Los Angeles Times

Tito Muñoz is right at home

- The latest to take the guest baton helps the Pasadena Symphony shine in Brahms. By Richard S. Ginell calendar@latimes.com

The beat goes on at the Pasadena Symphony as the venerable orchestra continues to search for a new music director, evidently in no particular hurry since the post became vacant in May 2010. The New York City-born Tito Muñoz, 29, is one of the contenders; apparently management and the players liked what they saw in 2011 and invited him back for a second look Saturday at Ambassador Auditorium.

Last time, Muñoz was impressive­ly expressive in Elgar’s “Enigma Variations”; this time he again did his best work of the afternoon in the large-scale postinterm­ission offering, Brahms’ Symphony No. 1. His beat was clear and strong, his conception thick in texture yet mobile, moving along with solid rhythm and a good sense of how the crucial climaxes should be shaped.
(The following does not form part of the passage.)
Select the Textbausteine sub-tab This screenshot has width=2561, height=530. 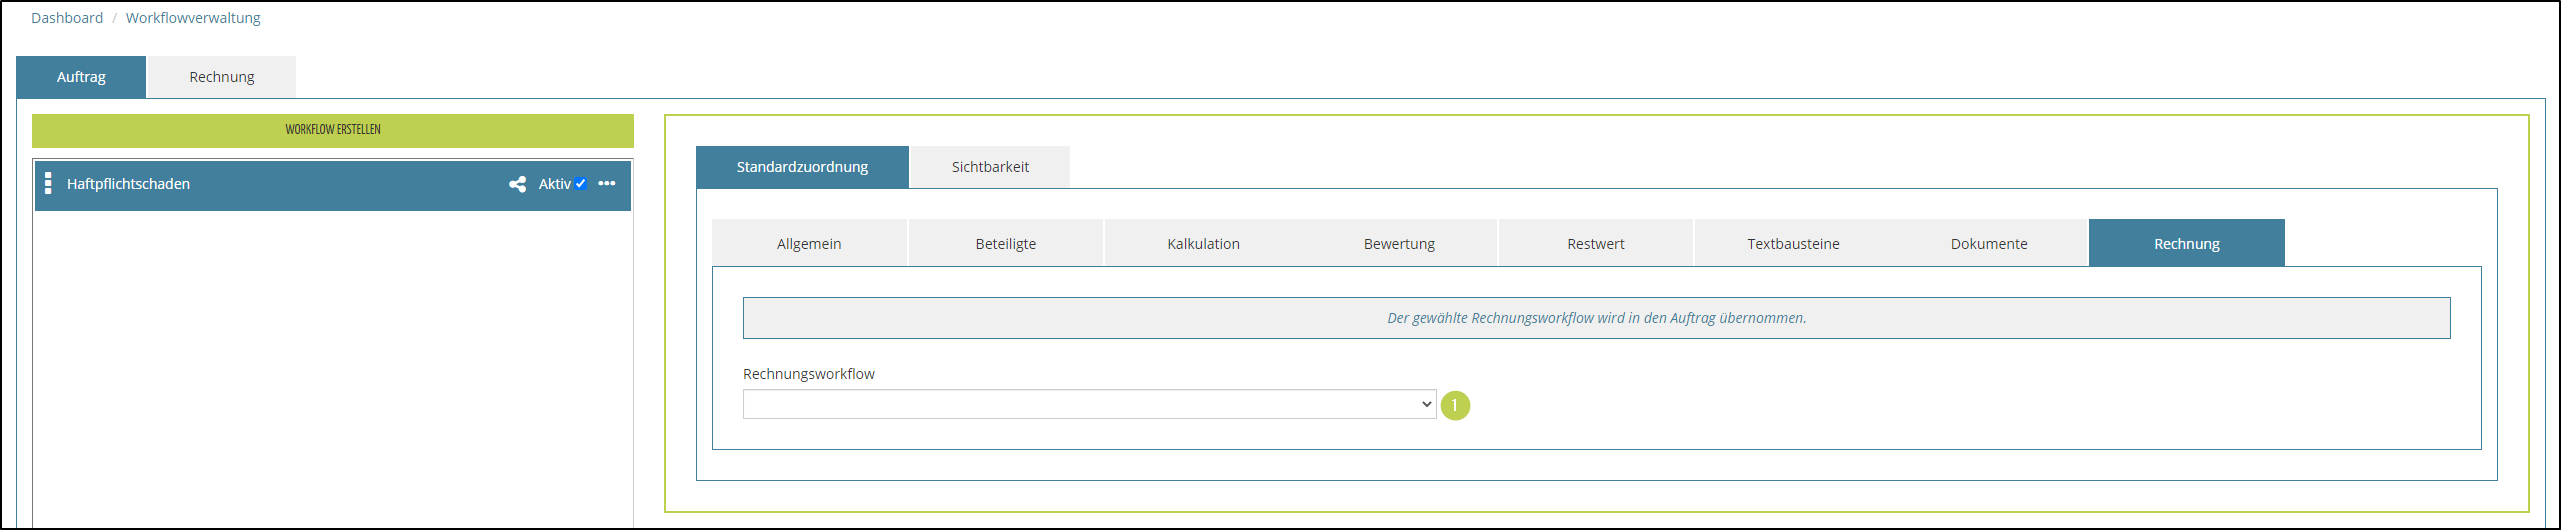coord(1793,244)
In the Sibelius Violin Concerto, guest violinist Caroline Goulding had the talent and technique to sur- mount whatever Sibelius threw in her path. What her performanc­e lacked was focus; the piece emerged in fragments, with little sense of the overarchin­g lines within each movement. Muñoz projected some of the dark color of the orchestral part but couldn’t get any intensity or momentum going — in particular, the thrumming rhythm that animates the third movement was weak.

The sole venture outside the basic repertoire was short yet appealing — Pasadena Symphony’s composer-in-residence Peter Boyer’s “Apollo” from his suite, “Three Olympians.” Like Stravinsky’s “Apollo,” Boyer’s is scored for a string orchestra – and also like Stravinsky, Boyer goes for a neoclassic­al sound that is bracing, lyrical and never overloaded with sweeteners.

Convention­al wisdom says that you shouldn’t leave an orchestra in the everchangi­ng hands of guest conductors for very long. Yet from what I could hear, aside from an early entrance here or a questionab­le bit of intonation there, the Pasadena Symphony Orchestra has kept its game together since the departure of Jorge Mester.